───── EXCERPT PROVIDED

COMMITTEE ON EDUCATION,
HOUSE OF REPRESENTATIVES,
Wednesday, January 14, 1925.

The committee met at 10.30 o'clock a. m., Hon. Frederick W. Dallinger (chairman) presiding.

The CHAIRMAN. I called this meeting to give Congressman Cramton a hearing on the bill introduced by him, H. R. 10604, relating to Howard University.

The bill reads as follows:

Be it enacted, etc., That section 8 of an act entitled “An act to incorporate the Howard University in the District of Columbia," approved March 2, 1867, be amended to read as follows:

"SEC. 8. Annual appropriations are hereby authorized to aid in the construction, development, improvement, and maintenance of the university, no part of which shall be used for religious instruction. The university shall at all times be open to inspection by the Bureau of Education and shall be inspected by the said bureau at least once each year. An annual report, making a full exhibit of the affairs of the university, shall be presented to Congress each year in the report of the Bureau of Education."

STATEMENT OF HON. LOUIS C. CRAMTON, A REPRESENTATIVE IN CONGRESS FROM THE STATE OF MICHIGAN

Mr. CRAMTON. Mr. Chairman, I appreciate very much the kindness of the committee in so promptly giving us a hearing on this bill, and I want to reciprocate by condensing what we have to present, as far as possible, and will not unduly detain you.

──────────
───── DATA EXCERPTS

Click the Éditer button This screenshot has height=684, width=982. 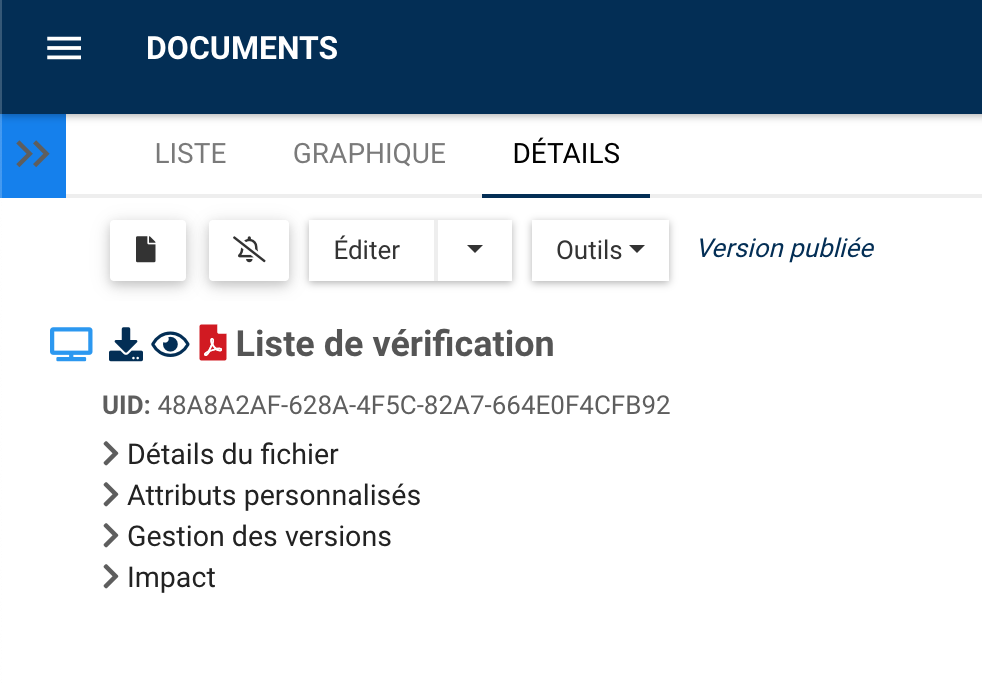(367, 250)
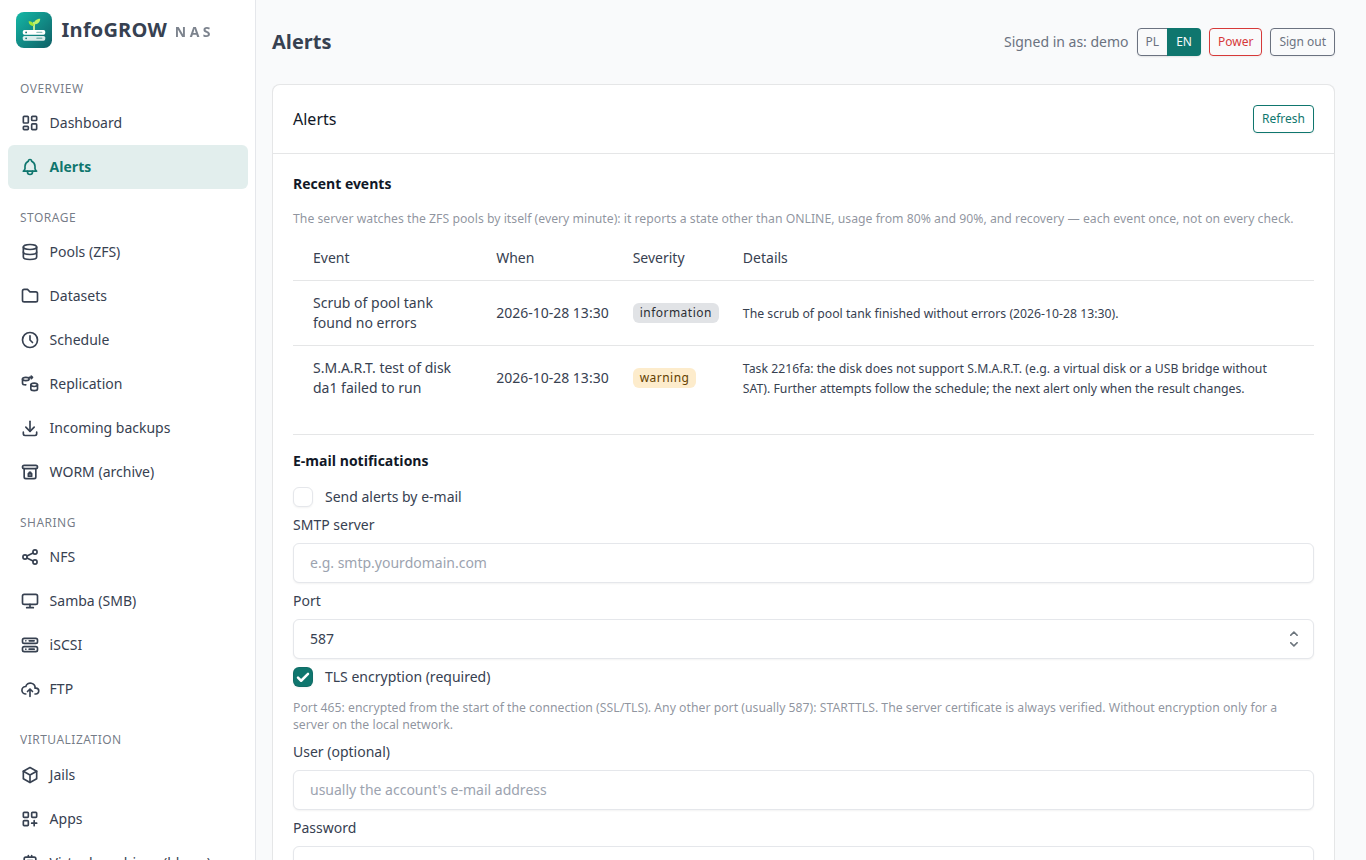
Task: Click the InfoGROW NAS logo icon
Action: [34, 30]
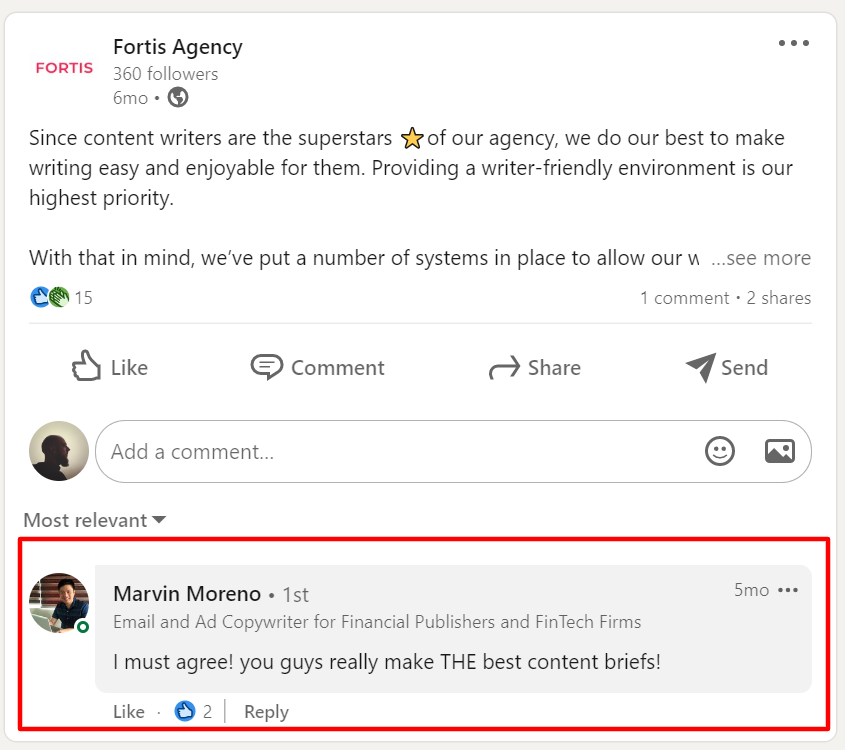Click the Fortis company logo
The height and width of the screenshot is (750, 845).
[x=64, y=68]
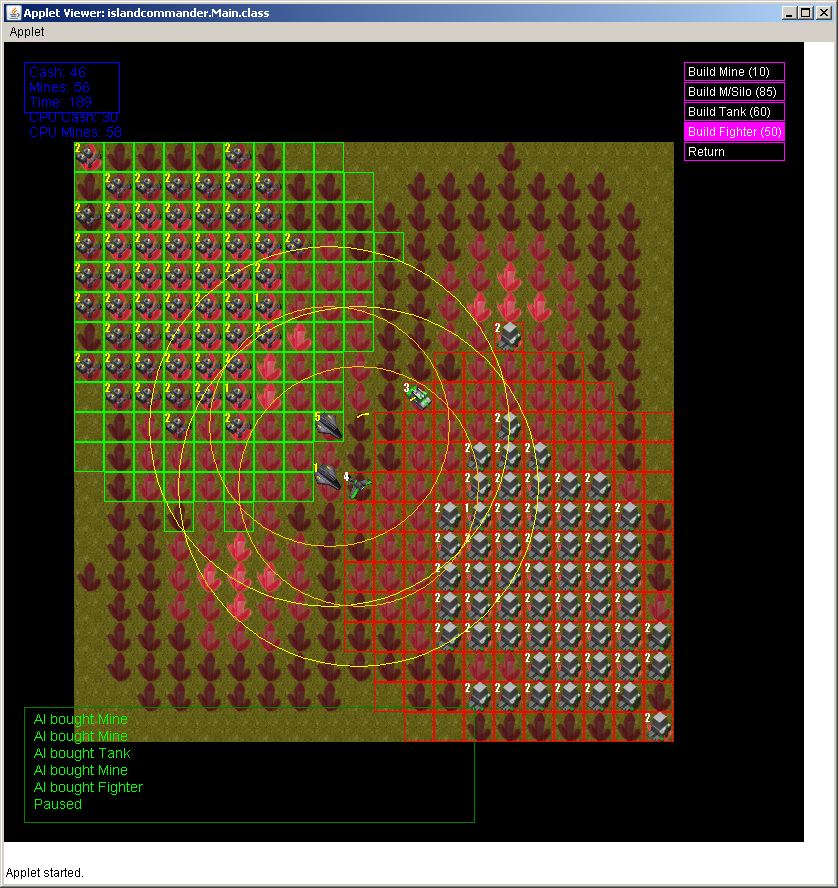Click the Java applet icon in title bar
The width and height of the screenshot is (838, 888).
13,12
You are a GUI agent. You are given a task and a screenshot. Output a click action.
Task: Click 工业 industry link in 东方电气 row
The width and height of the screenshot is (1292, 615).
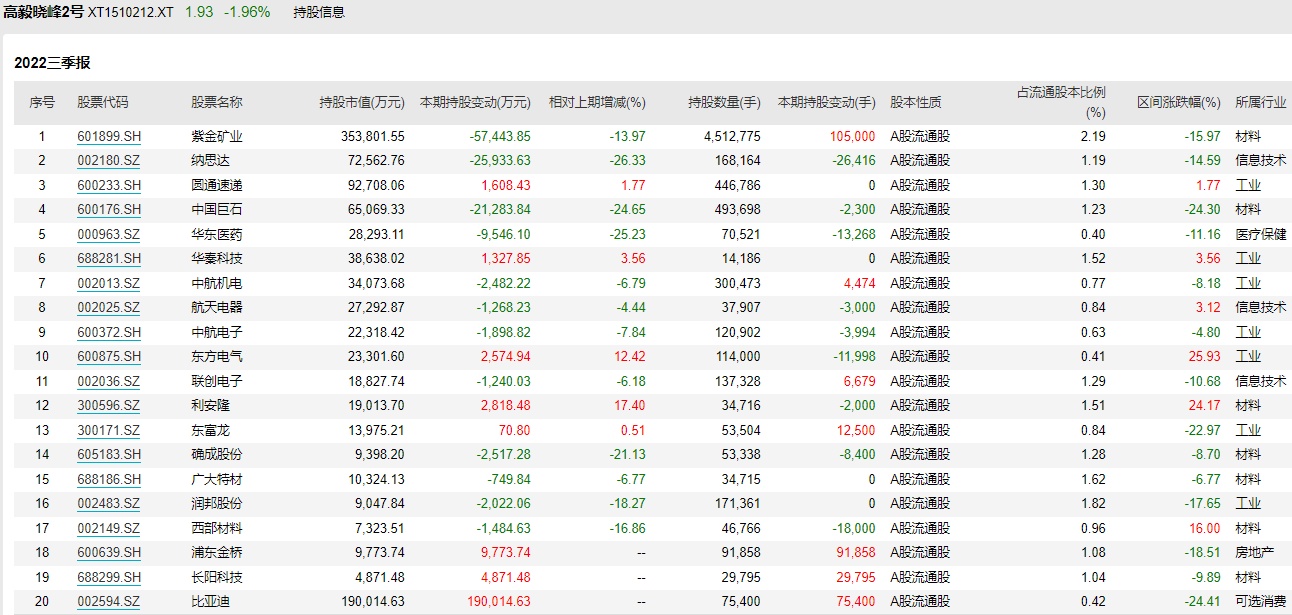1248,357
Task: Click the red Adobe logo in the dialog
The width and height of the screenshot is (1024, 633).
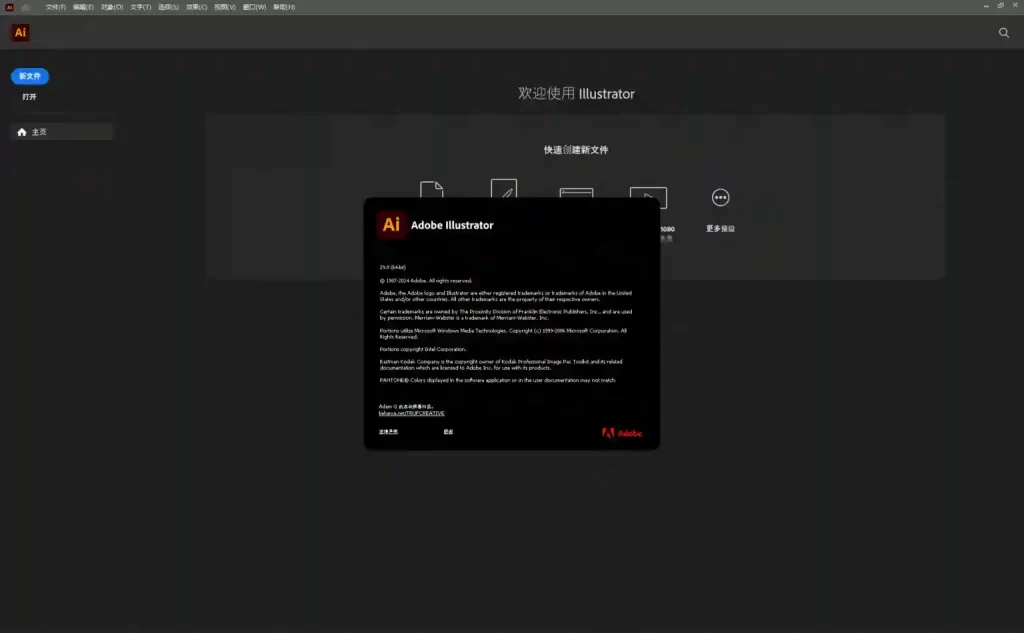Action: 622,433
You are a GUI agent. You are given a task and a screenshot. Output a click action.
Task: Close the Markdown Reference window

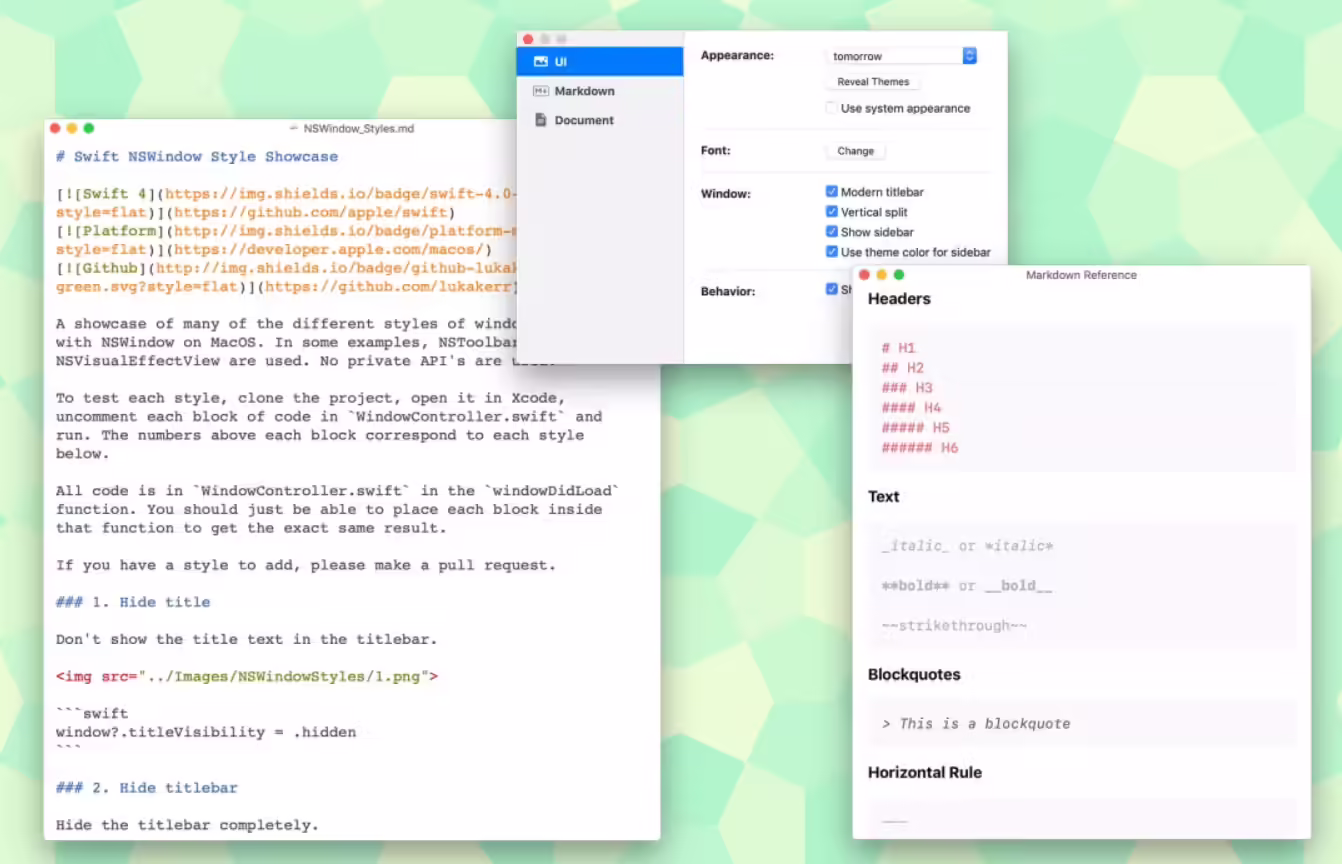pyautogui.click(x=864, y=275)
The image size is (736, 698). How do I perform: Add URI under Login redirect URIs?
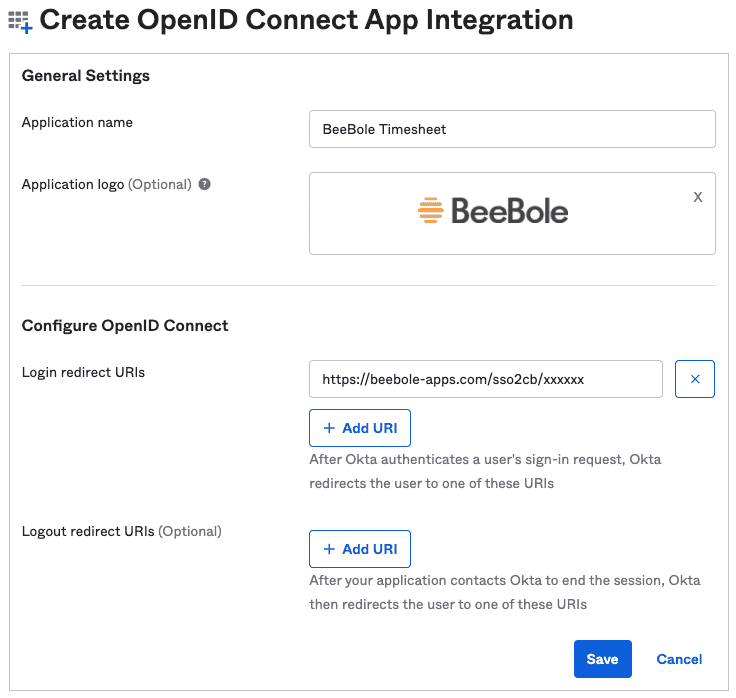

──────────

TASK SET:
(1) Which state does Louis C. Cramton represent in Congress, according to the hearing transcript?
(2) Print everything in the hearing transcript from "The committee met" down to "to Howard University.".
The items can be set aside; none of the work depends on them.

RESPONSES TO THE EXERCISE:
(1) Michigan.

(2)
The committee met at 10.30 o'clock a. m., Hon. Frederick W. Dallinger (chairman) presiding.

The CHAIRMAN. I called this meeting to give Congressman Cramton a hearing on the bill introduced by him, H. R. 10604, relating to Howard University.